Action item:
There is one span to output from the data below: the lines starting at the line with "Cadernos de Justiça Tributária (236, 1150)" and ending at the line with "Notícias (88, 1252)". Output it exactly, ends included, nothing more.

Listed records:
————————
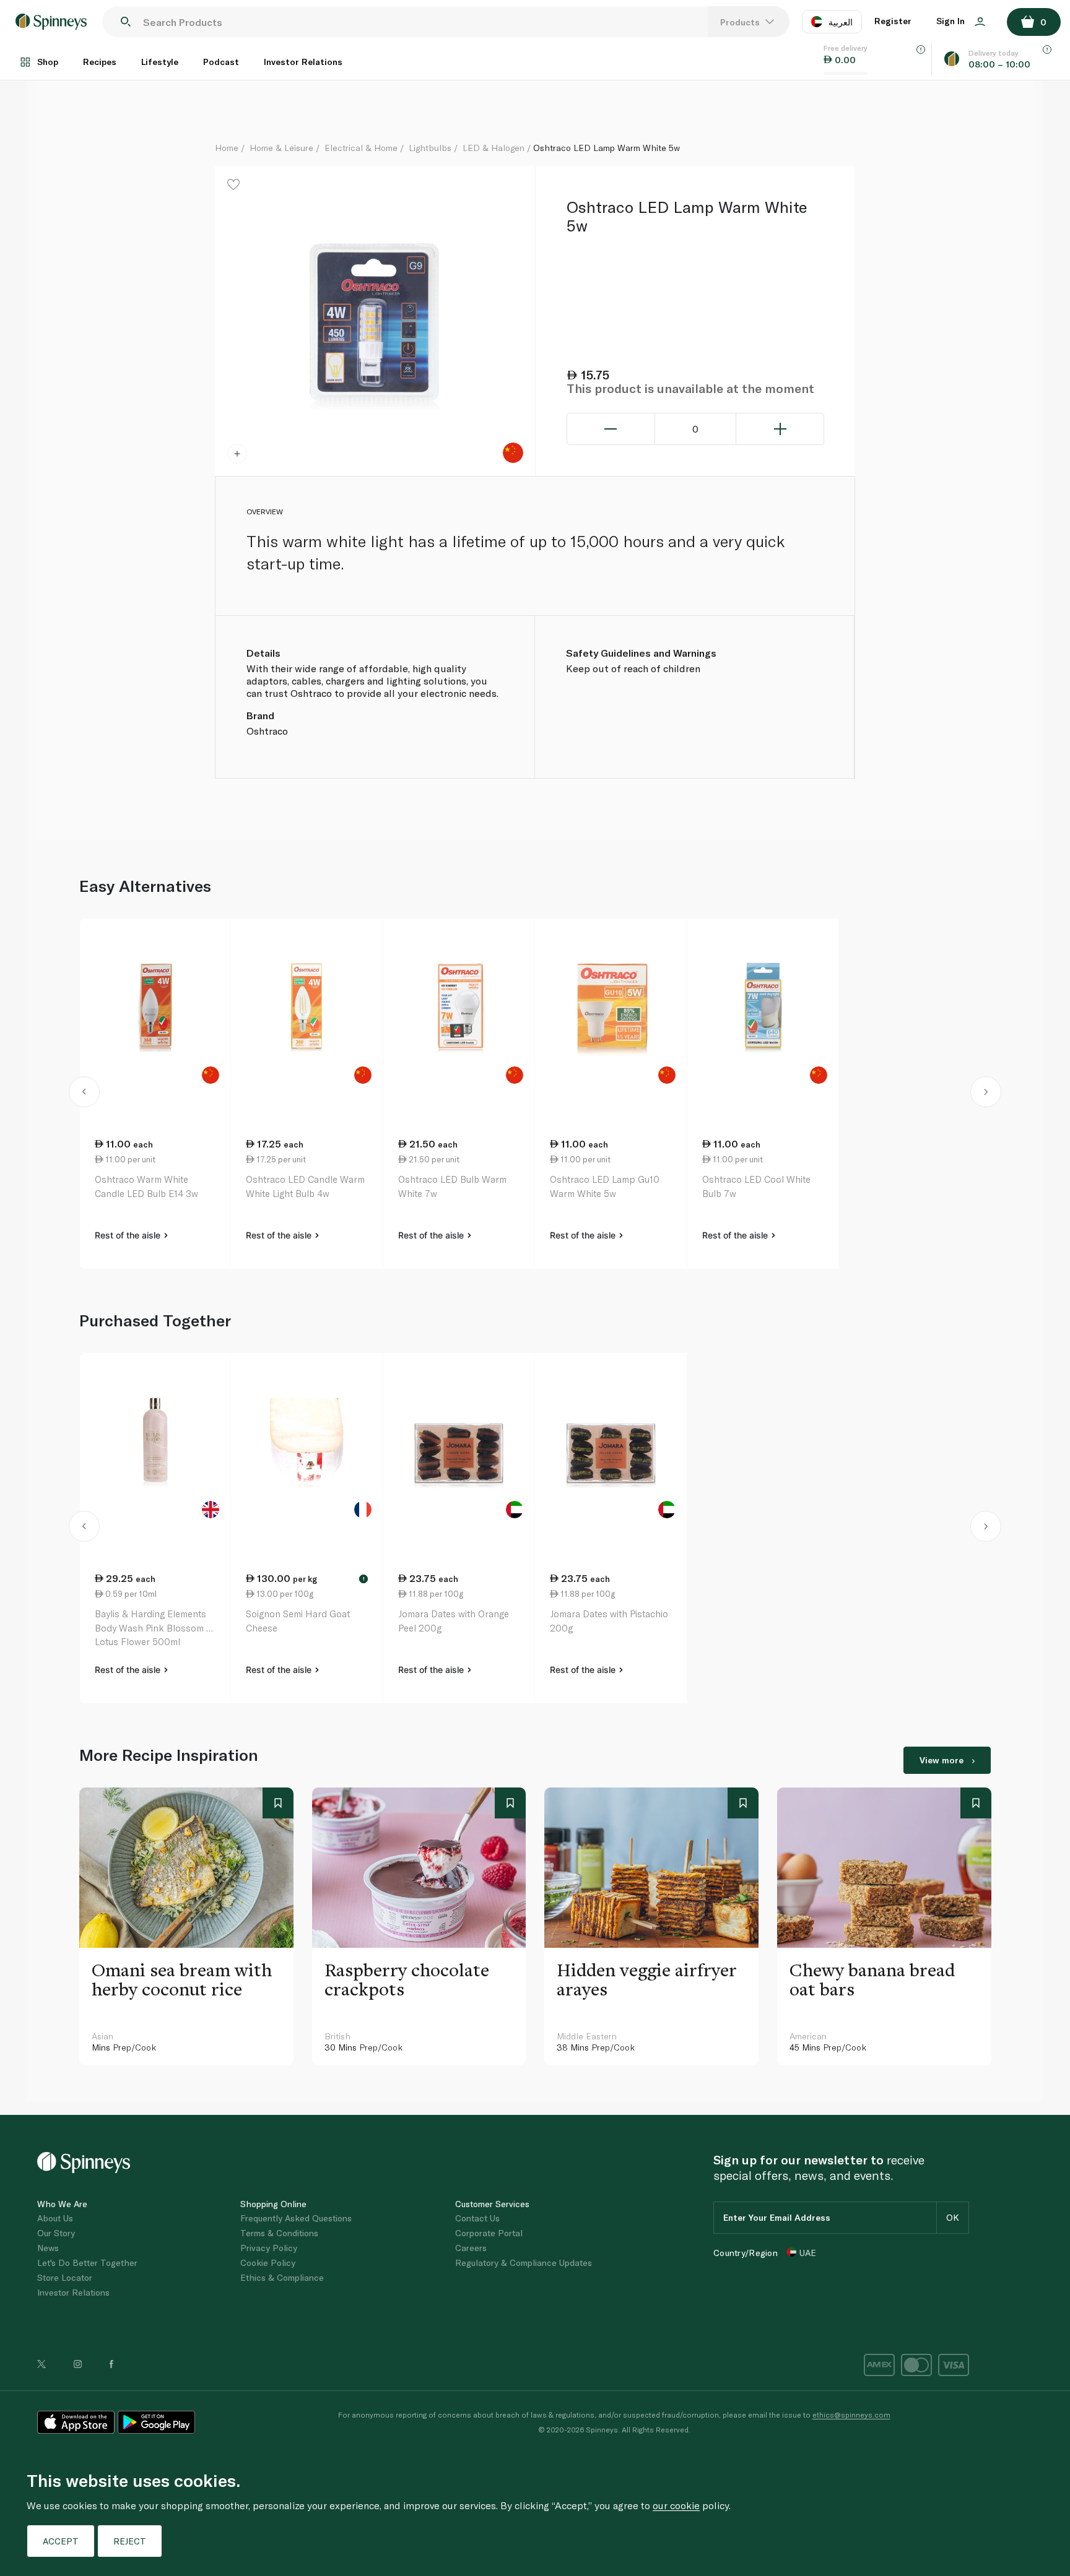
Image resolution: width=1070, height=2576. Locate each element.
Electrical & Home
————————
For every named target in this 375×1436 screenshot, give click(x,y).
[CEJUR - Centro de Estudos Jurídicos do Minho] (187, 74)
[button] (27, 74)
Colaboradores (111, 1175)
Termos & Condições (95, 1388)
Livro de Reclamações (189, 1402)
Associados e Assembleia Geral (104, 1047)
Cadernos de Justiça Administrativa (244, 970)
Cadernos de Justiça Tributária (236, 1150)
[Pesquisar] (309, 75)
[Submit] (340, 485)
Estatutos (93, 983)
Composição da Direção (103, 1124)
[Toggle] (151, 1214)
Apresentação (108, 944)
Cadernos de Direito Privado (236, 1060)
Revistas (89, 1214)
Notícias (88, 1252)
————————
Result for this exercise:
Cadernos de Justiça Tributária (236, 1150)
[Pesquisar] (309, 75)
[Submit] (340, 485)
Estatutos (93, 983)
Composição da Direção (103, 1124)
[Toggle] (151, 1214)
Apresentação (108, 944)
Cadernos de Direito Privado (236, 1060)
Revistas (89, 1214)
Notícias (88, 1252)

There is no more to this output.